One of our biggest lessons was that integration is often harder than implementation. Building scraping, summarisation, recommendation, graph generation, and deployment as separate parts was manageable, but making them work smoothly together in one product required much more coordination than we first expected.

We also learned how important small team communication habits are during fast development. For example, even simple things like checking with each other before pulling or pushing changes became important once multiple people were working across connected parts of the app. A small misstep in one branch could easily affect someone else's progress, so keeping communication tight saved us time and prevented unnecessary merge problems.

Another lesson was that personalisation does not have to start with a highly complex model. We found that simple, explainable signals such as swipe history and keyword preference tracking were already powerful enough to make the product feel more relevant and responsive.

From the graph work, we learned that extracting concepts is only one part of the challenge. Making relationships meaningful, merging repeated ideas cleanly, and keeping the graph readable all mattered just as much as the extraction itself.

Finally, we learned that hackathon execution depends heavily on prioritisation. Even with a PRD and Linear set up from the start, plans kept changing as we discovered what was feasible, what looked polished, and what created the strongest demo impact. That taught us to stay flexible, communicate often, and keep returning to the core question: what will make the product both useful and memorable?

What's next for Neuron

The next step for Neuron is to move beyond the hackathon and test whether this is something people would genuinely want to use every day.

Our first priority is market validation.

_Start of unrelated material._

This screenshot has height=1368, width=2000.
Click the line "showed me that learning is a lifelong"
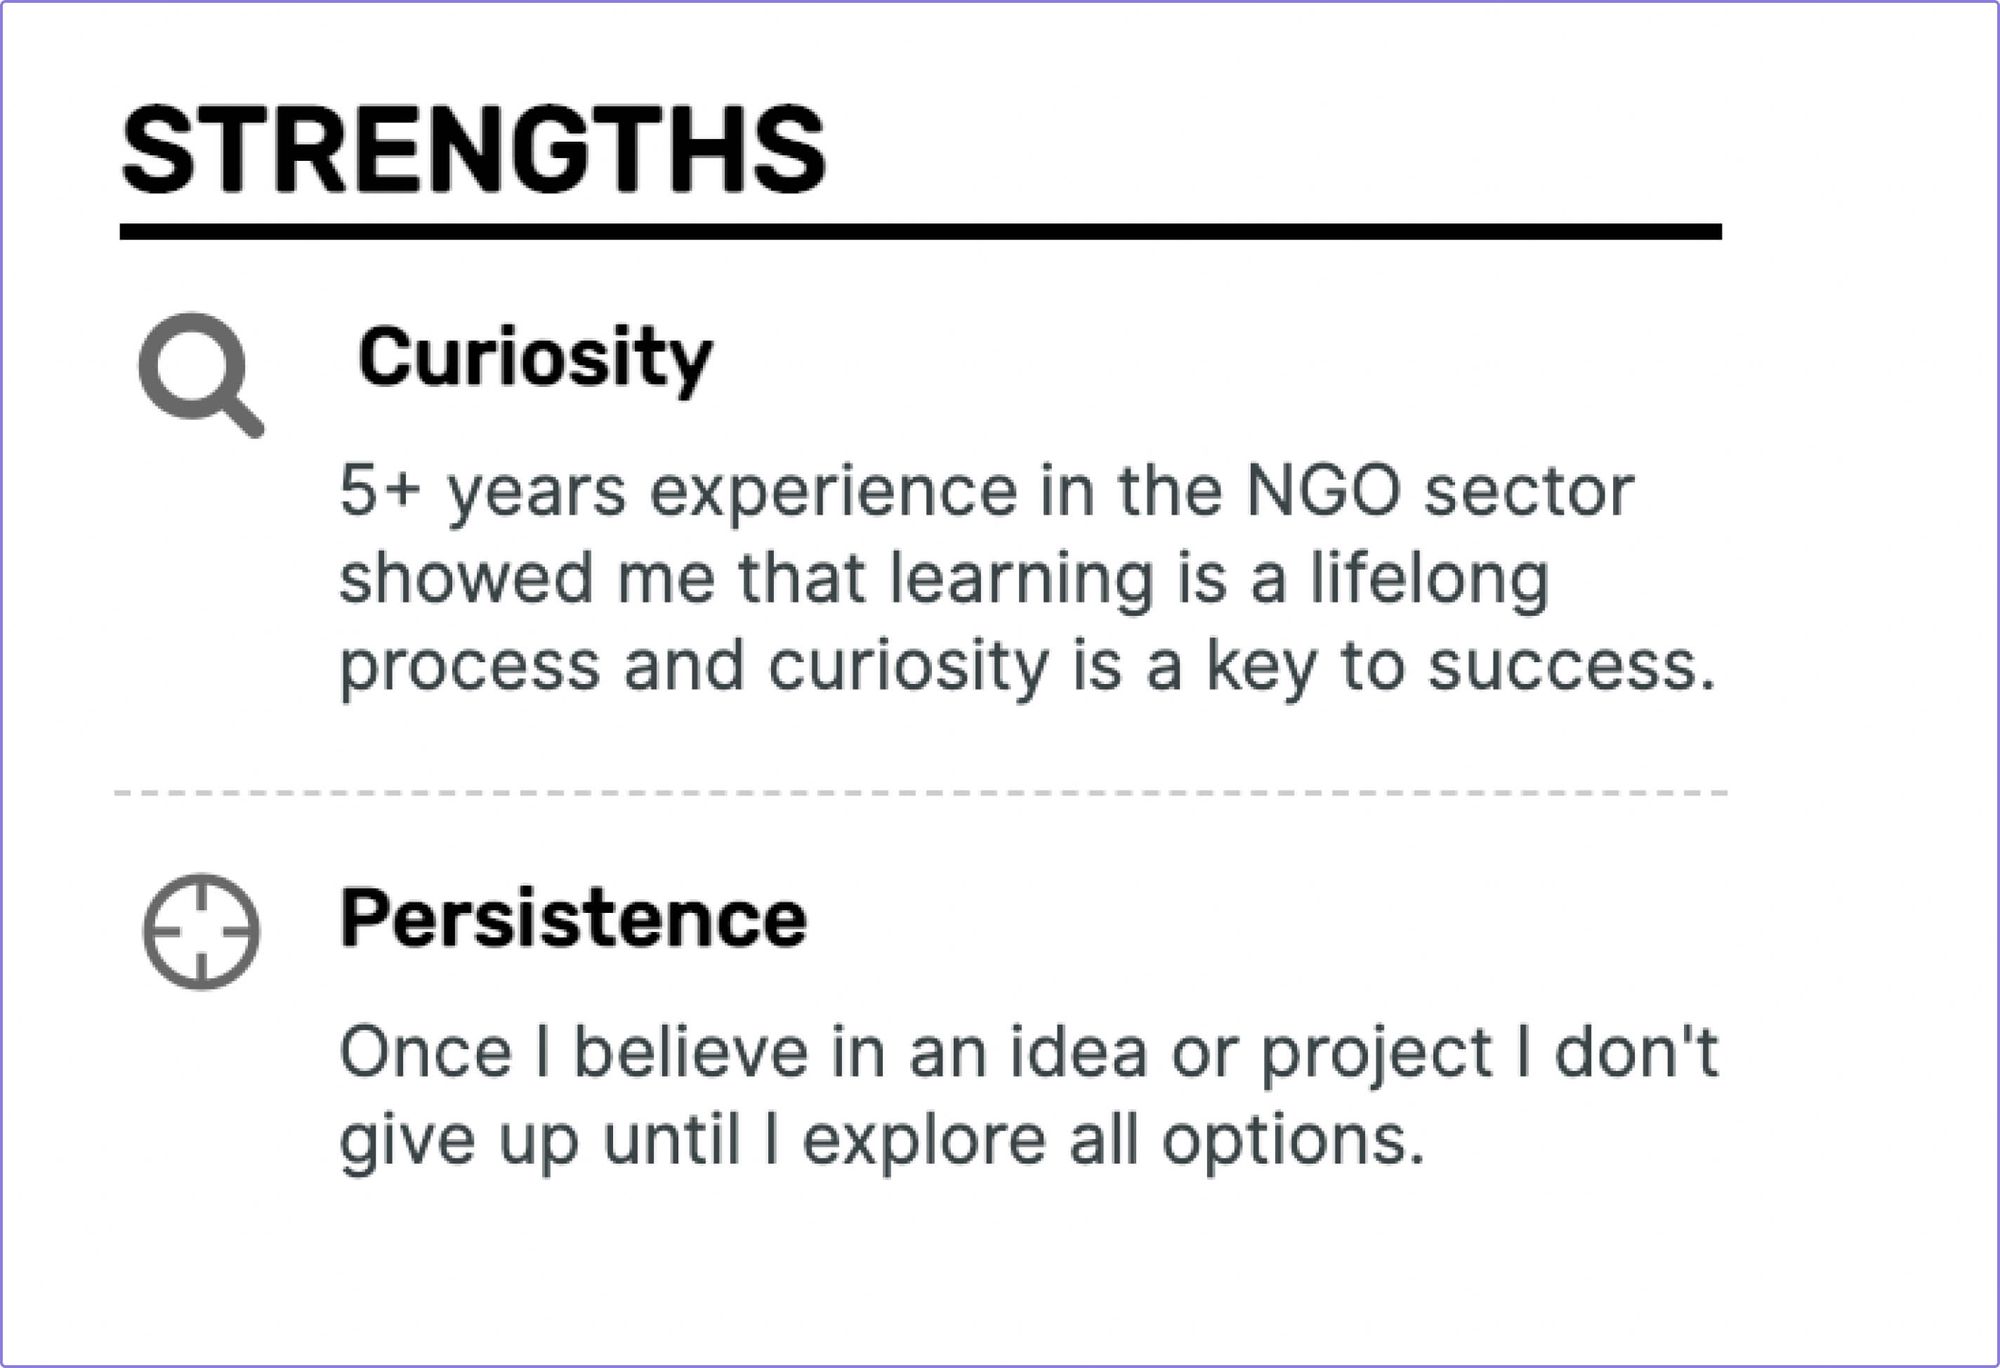945,580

We want to put Neuron in front of real users, including students, developers, researchers, and other people trying to keep up with AI, and learn how they actually use it. We want to gather feedback on what feels most valuable, what parts of the experience are most engaging, and where the product still creates friction.

That feedback will help us refine the product further. In particular, we want to improve the recommendation system, make the briefings even more useful for different types of users, and strengthen the knowledge graph so it becomes a more meaningful long-term learning tool rather than just a session-based visual.

We also want to expand the range of sources, improve deployment robustness, and make the experience more personalised over time. Longer term, we see Neuron becoming more than a daily AI update tool. We see it becoming a true AI learning companion that helps users not only keep up with the field, but build lasting understanding as it evolves.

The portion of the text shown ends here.